>> Begin

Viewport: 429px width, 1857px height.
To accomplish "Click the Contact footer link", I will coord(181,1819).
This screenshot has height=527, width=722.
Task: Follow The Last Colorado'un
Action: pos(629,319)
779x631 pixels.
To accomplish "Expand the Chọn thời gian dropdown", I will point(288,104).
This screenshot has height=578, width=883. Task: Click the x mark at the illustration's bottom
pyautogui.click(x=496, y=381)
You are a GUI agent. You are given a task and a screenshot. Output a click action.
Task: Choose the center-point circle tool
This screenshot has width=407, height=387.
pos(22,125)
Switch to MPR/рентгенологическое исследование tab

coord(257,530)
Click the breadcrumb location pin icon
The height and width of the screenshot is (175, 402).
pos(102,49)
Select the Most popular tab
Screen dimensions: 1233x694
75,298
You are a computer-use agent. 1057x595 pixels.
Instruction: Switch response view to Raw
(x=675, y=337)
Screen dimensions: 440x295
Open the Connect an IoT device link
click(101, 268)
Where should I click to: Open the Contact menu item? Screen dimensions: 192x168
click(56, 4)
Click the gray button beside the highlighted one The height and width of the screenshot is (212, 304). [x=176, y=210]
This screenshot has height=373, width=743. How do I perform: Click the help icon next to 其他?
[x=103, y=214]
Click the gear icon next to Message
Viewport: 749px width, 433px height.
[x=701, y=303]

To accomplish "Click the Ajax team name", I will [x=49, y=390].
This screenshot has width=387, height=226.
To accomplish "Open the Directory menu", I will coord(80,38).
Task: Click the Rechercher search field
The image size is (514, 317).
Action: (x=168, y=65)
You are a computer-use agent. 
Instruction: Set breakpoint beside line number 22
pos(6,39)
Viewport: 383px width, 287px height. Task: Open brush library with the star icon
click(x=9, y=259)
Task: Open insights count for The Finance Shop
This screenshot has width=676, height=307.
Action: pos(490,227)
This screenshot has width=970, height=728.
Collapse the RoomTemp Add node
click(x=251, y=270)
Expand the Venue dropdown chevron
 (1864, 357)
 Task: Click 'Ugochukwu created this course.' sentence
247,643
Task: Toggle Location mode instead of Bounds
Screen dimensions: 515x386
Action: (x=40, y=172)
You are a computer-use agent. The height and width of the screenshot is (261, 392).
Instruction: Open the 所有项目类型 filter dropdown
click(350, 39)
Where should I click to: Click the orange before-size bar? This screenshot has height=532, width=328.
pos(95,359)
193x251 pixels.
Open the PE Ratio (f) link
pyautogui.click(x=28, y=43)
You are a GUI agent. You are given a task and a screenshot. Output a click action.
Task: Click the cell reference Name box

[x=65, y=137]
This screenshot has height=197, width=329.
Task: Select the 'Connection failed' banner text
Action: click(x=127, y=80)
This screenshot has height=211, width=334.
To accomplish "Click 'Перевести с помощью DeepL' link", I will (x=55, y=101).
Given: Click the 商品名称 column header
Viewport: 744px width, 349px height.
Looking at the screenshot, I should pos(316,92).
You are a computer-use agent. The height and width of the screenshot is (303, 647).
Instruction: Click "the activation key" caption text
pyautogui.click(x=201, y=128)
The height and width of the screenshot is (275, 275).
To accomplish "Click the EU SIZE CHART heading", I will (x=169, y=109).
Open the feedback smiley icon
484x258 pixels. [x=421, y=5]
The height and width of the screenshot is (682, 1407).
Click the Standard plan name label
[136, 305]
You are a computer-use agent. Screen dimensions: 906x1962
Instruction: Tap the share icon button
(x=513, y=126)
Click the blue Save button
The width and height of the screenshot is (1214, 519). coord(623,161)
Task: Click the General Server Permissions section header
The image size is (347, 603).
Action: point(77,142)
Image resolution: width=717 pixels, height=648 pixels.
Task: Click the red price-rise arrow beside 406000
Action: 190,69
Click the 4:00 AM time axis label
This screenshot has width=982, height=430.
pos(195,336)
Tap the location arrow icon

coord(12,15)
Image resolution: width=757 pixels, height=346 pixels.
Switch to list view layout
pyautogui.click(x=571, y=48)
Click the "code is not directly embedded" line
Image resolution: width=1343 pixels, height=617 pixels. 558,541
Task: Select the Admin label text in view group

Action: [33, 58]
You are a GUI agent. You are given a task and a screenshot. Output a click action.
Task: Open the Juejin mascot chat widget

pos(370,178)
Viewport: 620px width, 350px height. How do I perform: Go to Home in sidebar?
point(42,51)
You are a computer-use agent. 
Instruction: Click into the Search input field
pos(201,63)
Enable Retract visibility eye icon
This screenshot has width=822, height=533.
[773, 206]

>> End

Task brief: Reproduce everything from the line containing "Task: Click the General" down to the end of the records, exactly as it appears, with both ends included.

Correct output:
Task: Click the General Server Permissions section header
The image size is (347, 603).
Action: point(77,142)
Image resolution: width=717 pixels, height=648 pixels.
Task: Click the red price-rise arrow beside 406000
Action: 190,69
Click the 4:00 AM time axis label
This screenshot has width=982, height=430.
pos(195,336)
Tap the location arrow icon

coord(12,15)
Image resolution: width=757 pixels, height=346 pixels.
Switch to list view layout
pyautogui.click(x=571, y=48)
Click the "code is not directly embedded" line
Image resolution: width=1343 pixels, height=617 pixels. 558,541
Task: Select the Admin label text in view group

Action: [33, 58]
You are a GUI agent. You are given a task and a screenshot. Output a click action.
Task: Open the Juejin mascot chat widget

pos(370,178)
Viewport: 620px width, 350px height. How do I perform: Go to Home in sidebar?
point(42,51)
You are a computer-use agent. 
Instruction: Click into the Search input field
pos(201,63)
Enable Retract visibility eye icon
This screenshot has width=822, height=533.
[773, 206]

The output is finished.